▶ _Exercise materials_
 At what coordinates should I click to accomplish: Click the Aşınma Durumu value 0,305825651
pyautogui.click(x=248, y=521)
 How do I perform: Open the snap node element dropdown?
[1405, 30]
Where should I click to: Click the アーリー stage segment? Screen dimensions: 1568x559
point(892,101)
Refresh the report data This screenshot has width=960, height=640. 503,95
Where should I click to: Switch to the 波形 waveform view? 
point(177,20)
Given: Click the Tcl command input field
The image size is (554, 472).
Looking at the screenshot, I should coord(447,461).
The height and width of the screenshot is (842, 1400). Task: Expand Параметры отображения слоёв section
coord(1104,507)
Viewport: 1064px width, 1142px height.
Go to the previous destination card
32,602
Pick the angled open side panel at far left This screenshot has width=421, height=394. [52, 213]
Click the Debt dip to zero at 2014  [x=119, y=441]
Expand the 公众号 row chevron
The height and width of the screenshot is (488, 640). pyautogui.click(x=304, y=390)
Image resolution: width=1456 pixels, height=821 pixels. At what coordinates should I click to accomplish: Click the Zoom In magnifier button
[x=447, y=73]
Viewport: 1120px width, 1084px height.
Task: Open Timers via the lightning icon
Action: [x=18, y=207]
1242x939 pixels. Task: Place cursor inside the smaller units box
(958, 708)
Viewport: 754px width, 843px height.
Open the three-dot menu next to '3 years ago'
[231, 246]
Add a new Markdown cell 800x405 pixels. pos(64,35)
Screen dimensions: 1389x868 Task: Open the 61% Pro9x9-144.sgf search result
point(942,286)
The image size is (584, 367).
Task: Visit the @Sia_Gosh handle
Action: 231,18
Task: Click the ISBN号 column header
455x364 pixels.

▶ _Problem to solve_
Count the lines of the listing above that include the word "This" and state the total with nothing else.

▶ _Finished task_
2